② 제1항의 승낙은 당 사이트가 제공하는 과학기술정보검색, 맞춤정보, 서지정보 등 다른 서비스의 이용승낙을
포함합니다.
제 6 조 (회원가입)
서비스를 이용하고자 하는 고객은 당 사이트에서 정한 회원가입양식에 개인정보를 기재하여 가입을 하여야 합니다.
제 7 조 (개인정보의 보호 및 사용)
당 사이트는 관계법령이 정하는 바에 따라 회원 등록정보를 포함한 회원의 개인정보를 보호하기 위해 노력합니다. 회원 개인정보의 보호 및 사용에 대해서는 관련법령 및 당 사이트의 개인정보 보호정책이 적용됩니다.
제 8 조 (이용 신청의 승낙과 제한)
① 당 사이트는 제6조의 규정에 의한 이용신청고객에 대하여 서비스 이용을 승낙합니다.

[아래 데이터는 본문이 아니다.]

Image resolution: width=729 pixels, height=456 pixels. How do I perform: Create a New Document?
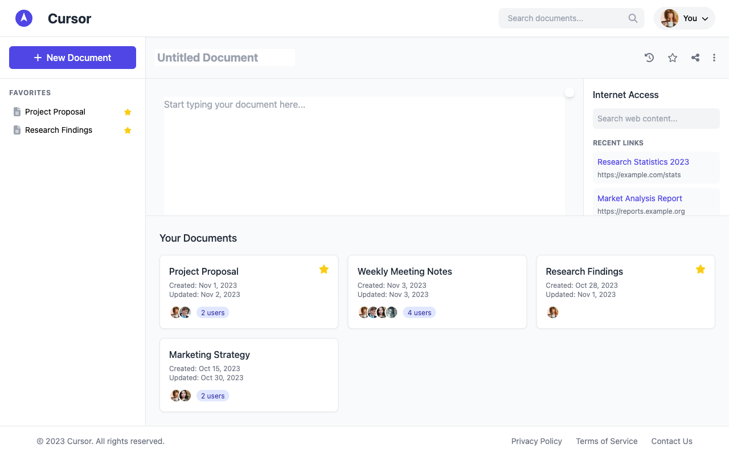click(x=72, y=58)
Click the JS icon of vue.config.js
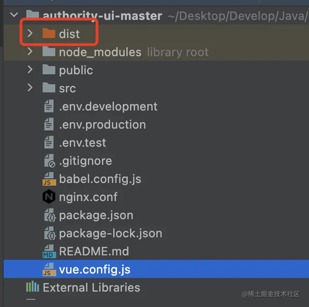Image resolution: width=309 pixels, height=307 pixels. pyautogui.click(x=49, y=269)
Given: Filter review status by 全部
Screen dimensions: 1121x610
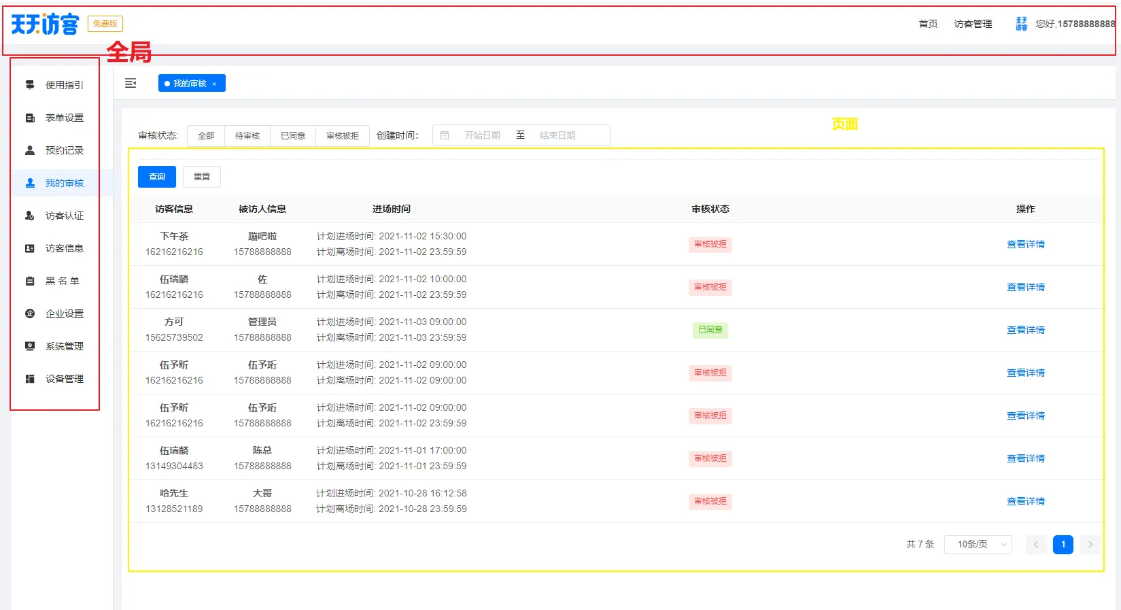Looking at the screenshot, I should (x=206, y=136).
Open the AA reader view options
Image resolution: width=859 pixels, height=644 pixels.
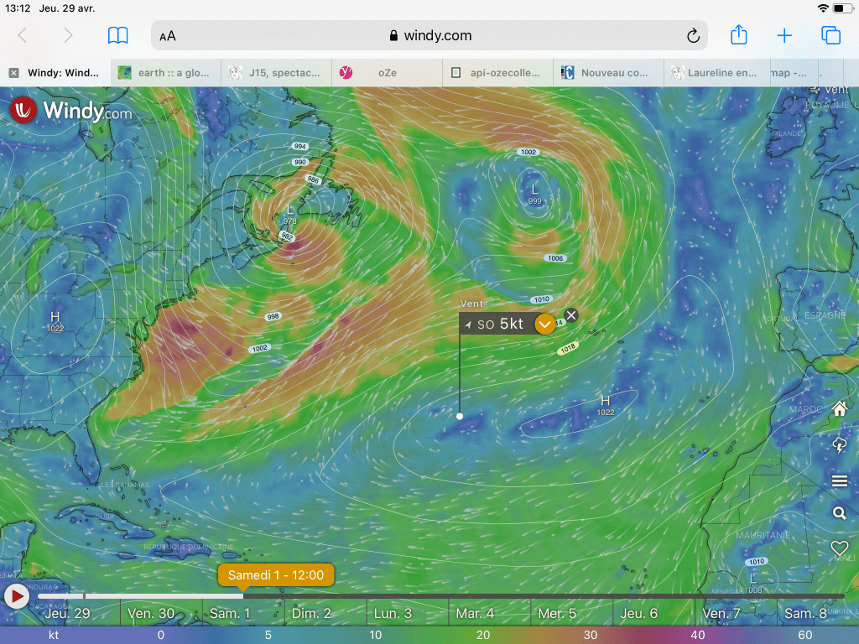[168, 36]
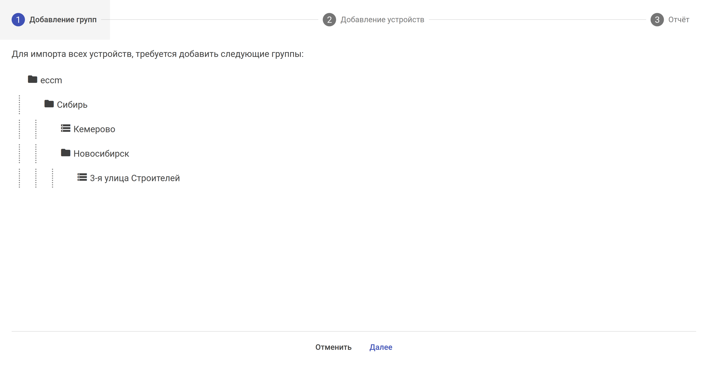The height and width of the screenshot is (374, 707).
Task: Switch to Добавление устройств step
Action: 382,20
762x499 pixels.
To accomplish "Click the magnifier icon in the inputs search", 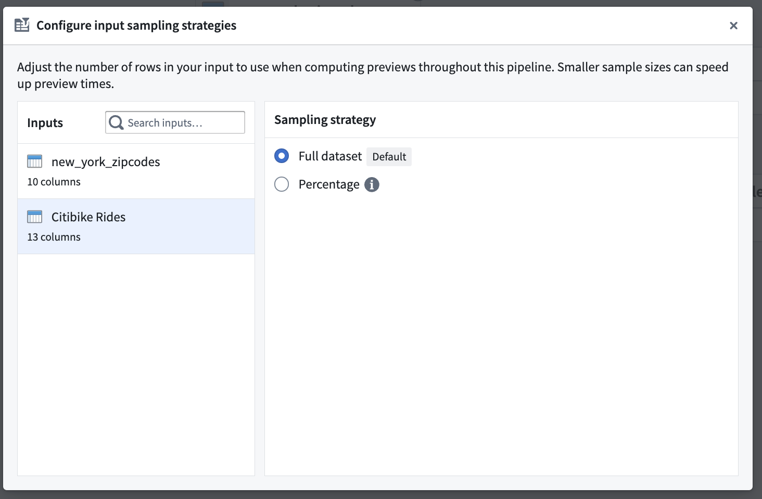I will [x=116, y=122].
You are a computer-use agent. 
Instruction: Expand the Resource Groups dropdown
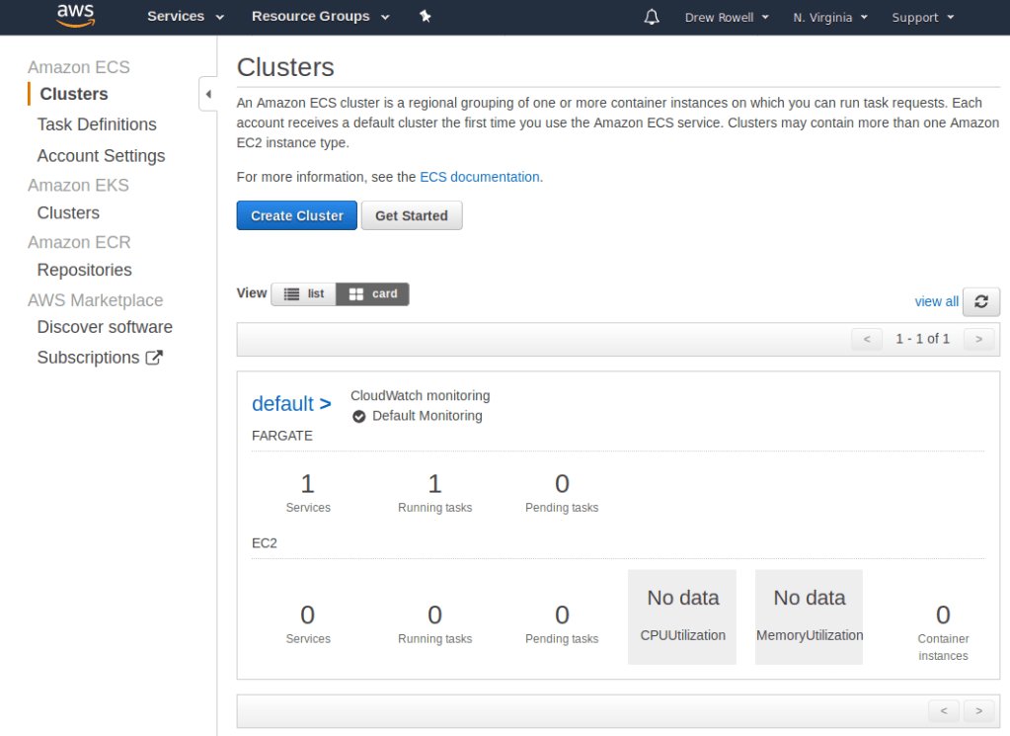[320, 17]
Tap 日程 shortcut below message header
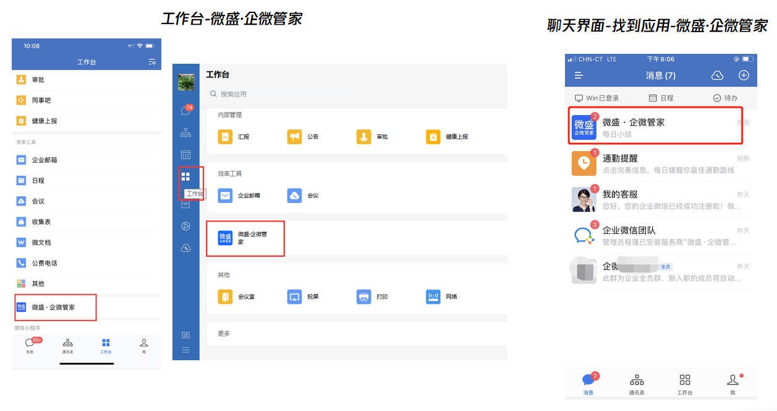 click(x=661, y=98)
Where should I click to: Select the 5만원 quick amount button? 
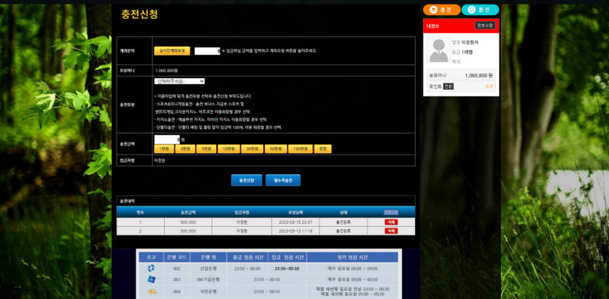coord(207,149)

② 당 사이트는 아래사항에 해당하는 경우에 대해서 승낙하지 아니 합니다.
- 이용계약 신청서의 내용을 허위로 기재한 경우
- 기타 규정한 제반사항을 위반하며 신청하는 경우
제 9 조 (회원 ID 부여 및 변경 등)
① 당 사이트는 이용고객에 대하여 약관에 정하는 바에 따라 자신이 선정한 회원 ID를 부여합니다.
② 회원 ID는 원칙적으로 변경이 불가하며 부득이한 사유로 인하여 변경 하고자 하는 경우에는 해당 ID를
해지하고 재가입해야 합니다.
③ 기타 회원 개인정보 관리 및 변경 등에 관한 사항은 서비스별 안내에 정하는 바에 의합니다.
제 3 장 계약 당사자의 의무
제 10 조 (KISTI의 의무)
① 당 사이트는 이용고객이 희망한 서비스 제공 개시일에 특별한 사정이 없는 한 서비스를 이용할 수 있도록
하여야 합니다.
② 당 사이트는 개인정보 보호를 위해 보안시스템을 구축하며 개인정보 보호정책을 공시하고 준수합니다.

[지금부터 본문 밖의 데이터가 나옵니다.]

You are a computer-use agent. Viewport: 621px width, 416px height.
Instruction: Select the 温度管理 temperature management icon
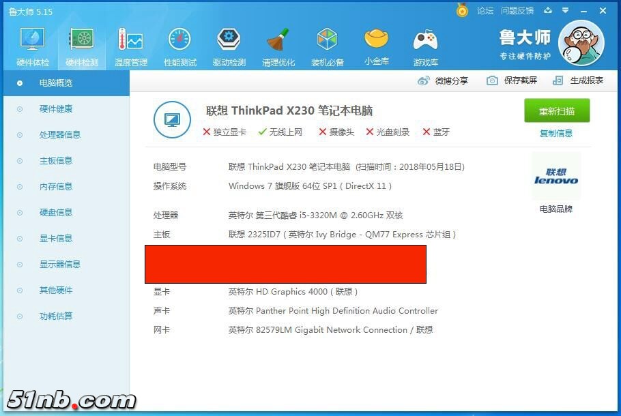(130, 46)
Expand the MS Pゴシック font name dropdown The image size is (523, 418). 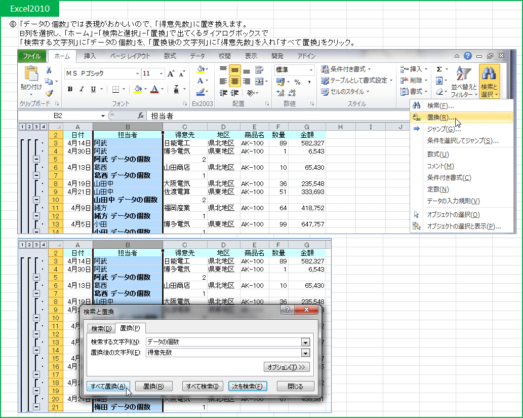pyautogui.click(x=137, y=74)
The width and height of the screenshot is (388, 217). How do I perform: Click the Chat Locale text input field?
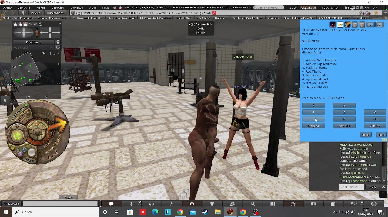pos(60,204)
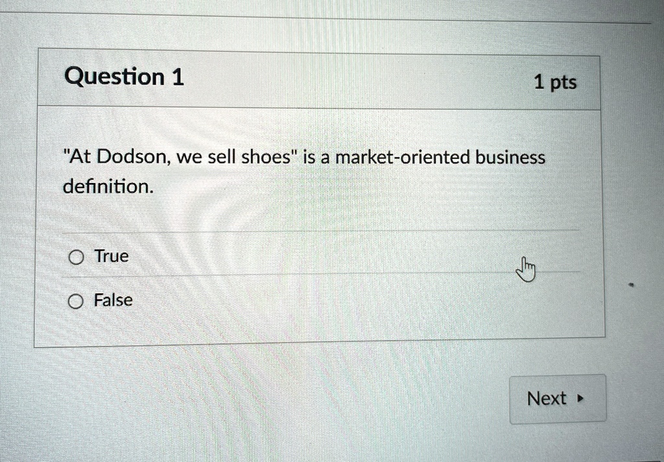Click the divider line above True option
The height and width of the screenshot is (462, 664).
pyautogui.click(x=320, y=232)

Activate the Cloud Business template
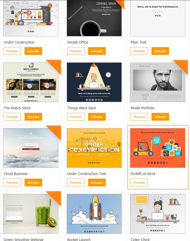click(x=33, y=182)
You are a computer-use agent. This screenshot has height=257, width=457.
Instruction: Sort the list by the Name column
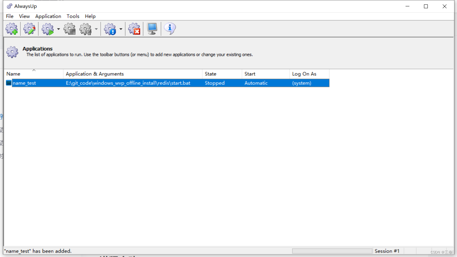point(13,74)
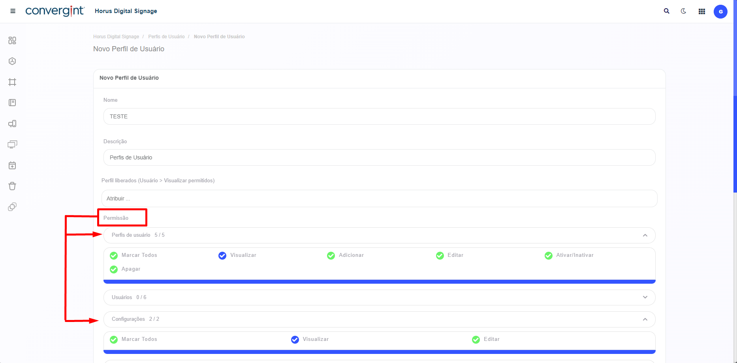This screenshot has width=737, height=363.
Task: Expand the Usuários 0 / 6 permission section
Action: point(645,297)
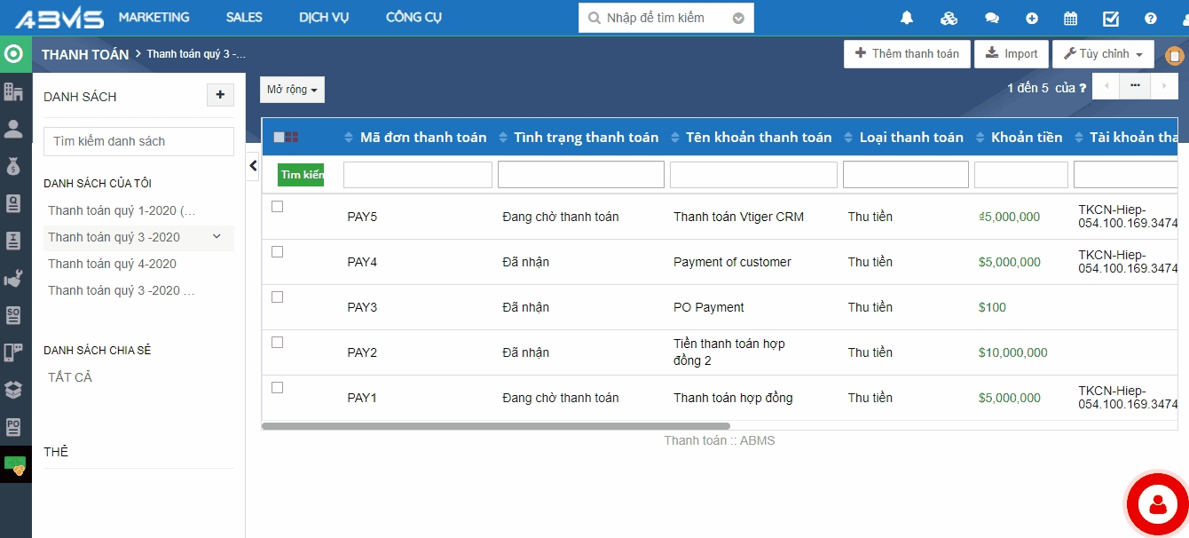Check the PAY1 row checkbox
This screenshot has width=1189, height=538.
pyautogui.click(x=277, y=387)
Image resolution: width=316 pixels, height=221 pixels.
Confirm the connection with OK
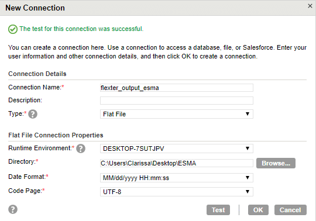click(258, 210)
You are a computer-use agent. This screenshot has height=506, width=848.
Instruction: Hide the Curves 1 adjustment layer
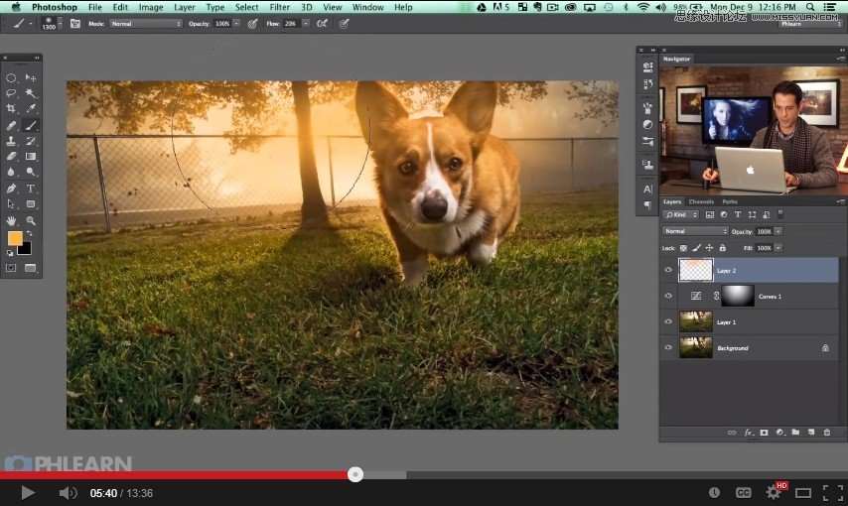(668, 296)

③ 당 사이트는 회원으로부터 제기되는 의견이나 불만이 정당하다고 객관적으로 인정될 경우에는 적절한 절차를
거쳐 즉시 처리하여야 합니다. 다만, 즉시 처리가 곤란한 경우는 회원에게 그 사유와 처리일정을 통보하여야
합니다.
제 11 조 (회원의 의무)
① 이용자는 회원가입 신청 또는 회원정보 변경 시 실명으로 모든 사항을 사실에 근거하여 작성하여야 하며,
허위 또는 타인의 정보를 등록할 경우 일체의 권리를 주장할 수 없습니다.
② 당 사이트가 관계법령 및 개인정보 보호정책에 의거하여 그 책임을 지는 경우를 제외하고 회원에게 부여된
ID의 비밀번호 관리소홀, 부정사용에 의하여 발생하는 모든 결과에 대한 책임은 회원에게 있습니다.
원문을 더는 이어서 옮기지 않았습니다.